30,000 Feet in the Air
Though I am hovering somewhere over Pakistan about 30,000 feet in the air, mentally, I am home, and still functioning on the EST time zone. I am still trying to catch up to this whirlwind of an adventure, and though I’ve longed for adventure like this for a long time, everything seems too exciting and unbelievable to be real. Faraway places and foreign names like London, Mumbai, and India are suddenly not far away at all, but right beneath me and all around me. Nothing quite seems real, and my adventure still doesn’t seem to have started. Even the British accents that are on everyone’s lips sound more humorous than true. I don’t think I’ve quite accepted the fact that I am on a plane, flying over the places I have dreamt about and read about. After all, I am the small town girl from Red Hook, a place as simple and small town as it gets. Who knew that there actually is a world out there beyond Andover and beyond Boston? And what an exciting world too! Those places in my cherished National Geographic atlas really exist, and I am more willing and ready to accept the splendors, miracles, horrors, and terrors of the world.

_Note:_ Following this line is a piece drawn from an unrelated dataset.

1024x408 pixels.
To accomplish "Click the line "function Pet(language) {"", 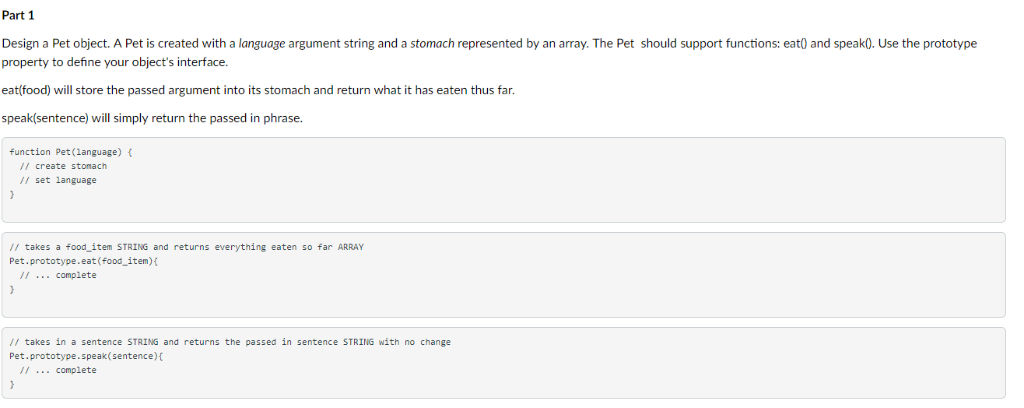I will click(x=71, y=152).
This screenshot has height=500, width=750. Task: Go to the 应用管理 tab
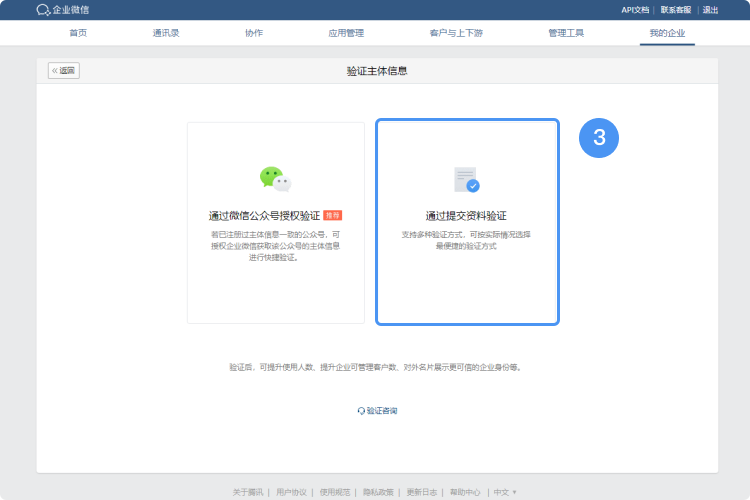click(x=346, y=33)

I am definitely still in awe of everything that has happened the past twenty-four hours, but once this plane lands, I am ready for the reality of it all to smack me full on in the face (as the jet lag will later do). But until then, I will look out my window and see the moon reflected on the wing of this plane and remember that this moon is the same moon shining over all the rest of the world right now, even my parents in Boston and my sister in Oklahoma and my distant relatives in Japan. It reminds me to keep a level head and remember that the world is big, but not too big and that home is never far away.
Physically, there’s the Atlantic Ocean behind me, but there’s a lot more than an ocean I am leaving behind. West to East, I am entering a new world of new people, new colors, new smells, new everything. A lot of the comforts I took for granted at home are miles and miles away. Though I am safe and though I am in no discomfort sitting on a bench in London Heathrow, I can’t help but feel nervous for the things that will be a little uncomfortable with in the next few weeks. For the next three weeks, I will undoubtedly see and experience things that are shocking and painful. I’ve been granted a privileged life with love, security, and protection, and in a way, that shield of security is being left behind. Being an Andover student, I like to think that I am a cosmopolitan, enlightened person—but I am not. At age eight, I thought I understood poverty when I walked through the streets of New York City; I thought I understood suffering and struggling—but again, I do not. In this way, I have been shielded my whole life by never having to see or deal with these kinds of issues that occur all over the world; I was just a naïve child.
Most of all, in a way, I am leaving myself behind. In India, I will embrace a brand-new open mind of looking at the world. As we learned during one of our orientations for Niswarth during the spring, I am leaving behind as much “cultural baggage” as I can. With an open mind and open heart, I am hoping that over the next three weeks, I will grow and mature with a little more knowledge of the world than when I first stepped foot in India.